EXCERPTED PASSAGE:
--------
Chain‑of‑Thought Data Curator
Required Skills
gold‑standard CoT datasets
Designs rubrics & evaluates multi‑step reasoning
Generalist
STEM‑leaning profile
Job Description
Job Title: Chain‑of‑Thought Data Curator
Job Type: Full-time or Part-time, contract
Location: Remote
Job Summary:
Join our customer's team as a Chain‑of‑Thought Data Curator and play a pivotal role in advancing large-language-model reasoning. You'll be responsible for crafting and evaluating gold-standard datasets that push the limits of multi-step reasoning in AI. Leverage your STEM-oriented and generalist mindset to create benchmarks that set the industry standard.
Key Responsibilities:
- Develop and curate gold-standard Chain-of-Thought (CoT) datasets across diverse reasoning-heavy tasks.
- Design clear, scalable rubrics and instructions to evaluate and annotate multi-step reasoning processes.
- Write precise, well-structured CoT responses that demonstrate high-level generalist reasoning, with a preference for STEM contexts.
- Critically assess logical flow, correctness, and justification within reasoning chains, ensuring rigor and fidelity.
- Identify and document common model failure types, such as hallucination, shortcut reasoning, and unsupported leaps.
- Collaborate with AI trainers, model evaluators, and RLHF annotators to refine CoT benchmarks and annotation protocols.
- Stress-test the depth and reliability of LLM reasoning across varied benchmarks.
--------
DATASET SECTION:
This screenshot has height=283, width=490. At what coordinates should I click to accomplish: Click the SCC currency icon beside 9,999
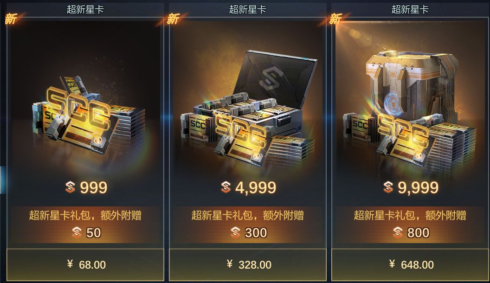tap(388, 187)
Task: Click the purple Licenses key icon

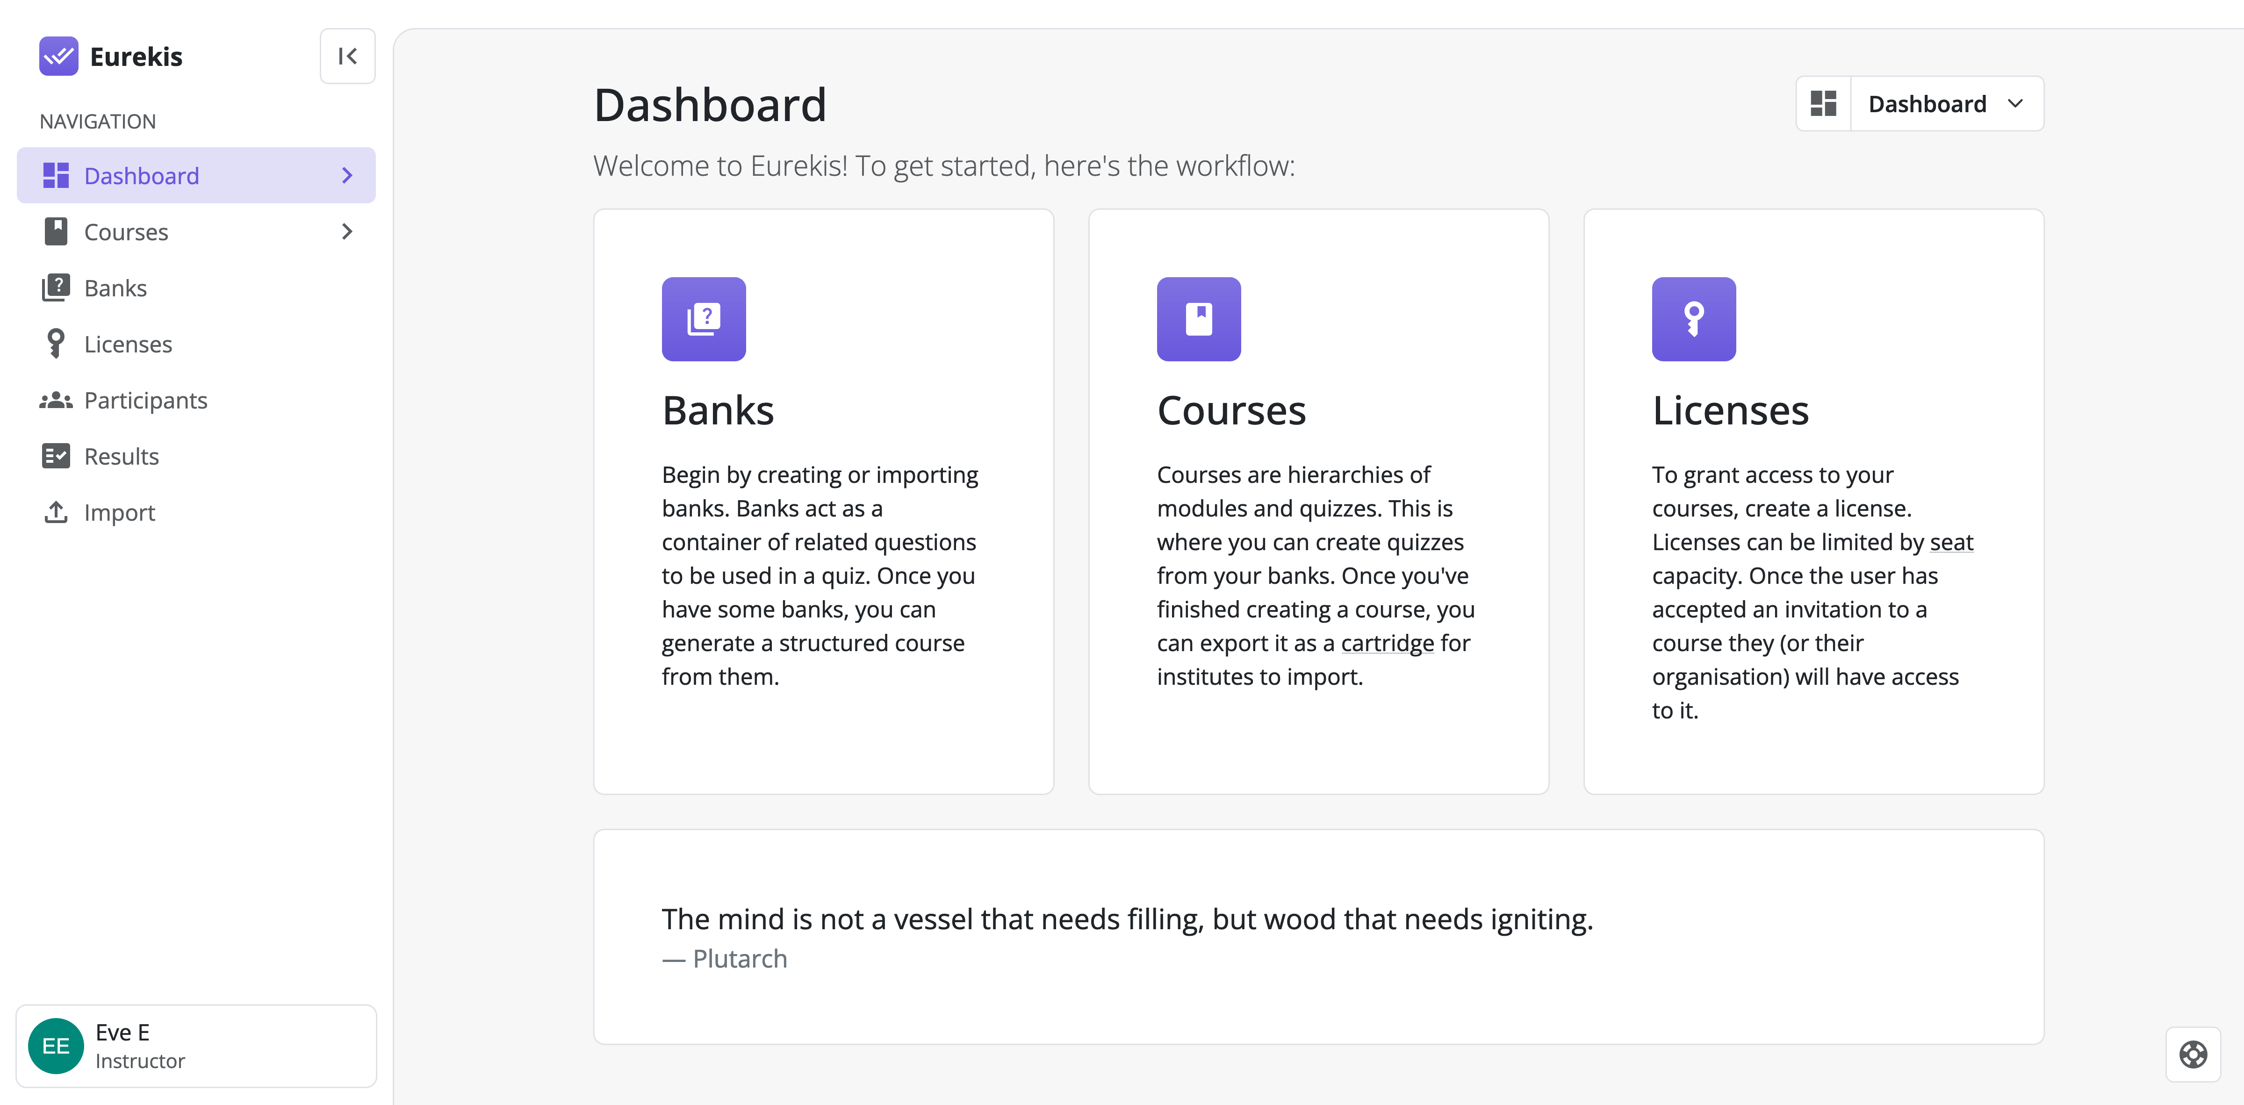Action: 1693,319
--------
Continue the Chain-of-Thought Data Curator job posting from its last line.

Required Skills and Qualifications:
- Extensive experience in creating or curating CoT or instruction tuning datasets for AI/LLMs.
- Proven ability to design and implement binary or graded rubrics for evaluating multi-step reasoning outputs.
- Robust generalist analytical skills, ideally with a STEM or competitive exam background.
- Exceptional written and verbal communication abilities, with attention to clarity and structure.
- A deep understanding of LLM failure modes and reasoning pitfalls in model outputs.
- Experience balancing fine-grained evaluation criteria with scalable instructions for diverse teams.
- Background in RLHF annotation, AI model evaluation, or prompt engineering highly valued.
Preferred Qualifications:
- Experience with instruction tuning, model evaluation, or advanced prompt engineering projects.
- Exposure to cross-disciplinary reasoning tasks and datasets.
- Strong track record of collaborating with AI research or data curation teams.